- **Available records**
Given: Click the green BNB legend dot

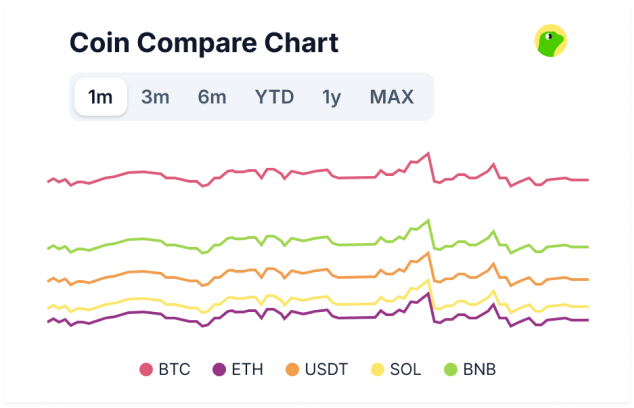Looking at the screenshot, I should tap(451, 370).
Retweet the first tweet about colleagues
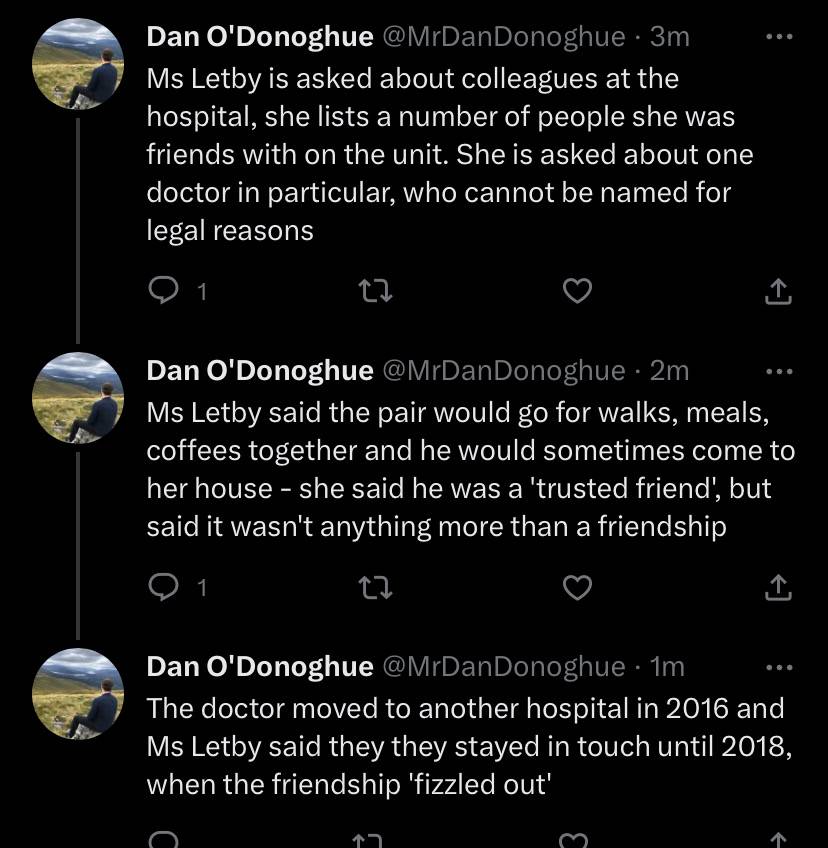The width and height of the screenshot is (828, 848). pyautogui.click(x=375, y=291)
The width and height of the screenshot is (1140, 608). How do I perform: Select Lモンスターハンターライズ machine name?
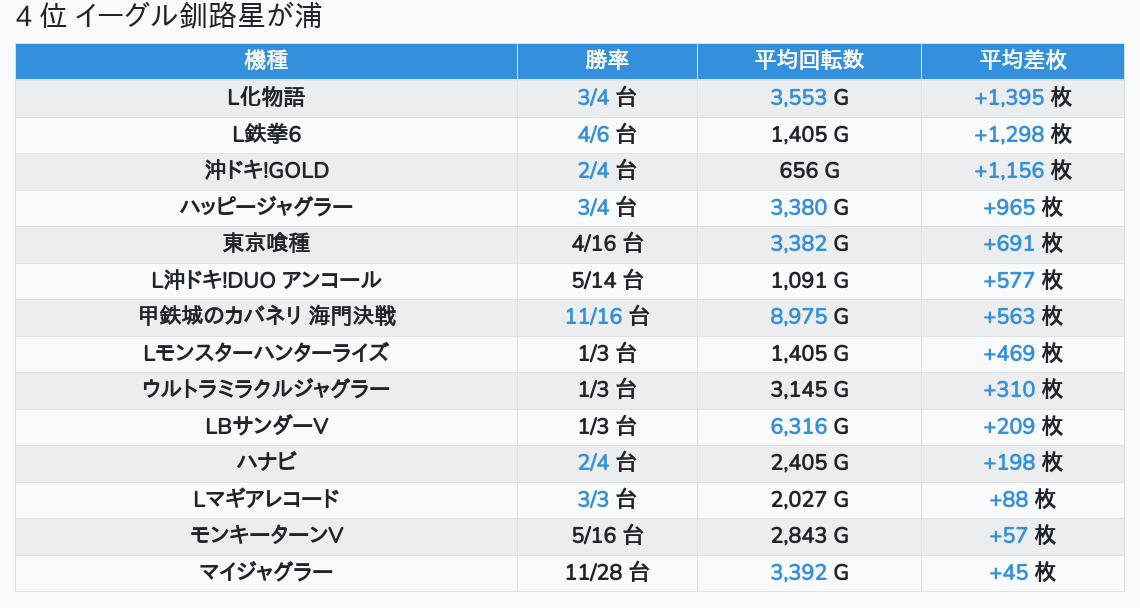tap(266, 353)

- **Work request**
Reproduce the full listing faithfully, but do not carry over any pictures.

- **Result of the exercise**
Given: Click the green BNB legend dot

Looking at the screenshot, I should tap(451, 370).
Retweet the first tweet about colleagues
The width and height of the screenshot is (828, 848). pyautogui.click(x=375, y=291)
The width and height of the screenshot is (1140, 608). How do I perform: Select Lモンスターハンターライズ machine name?
tap(266, 353)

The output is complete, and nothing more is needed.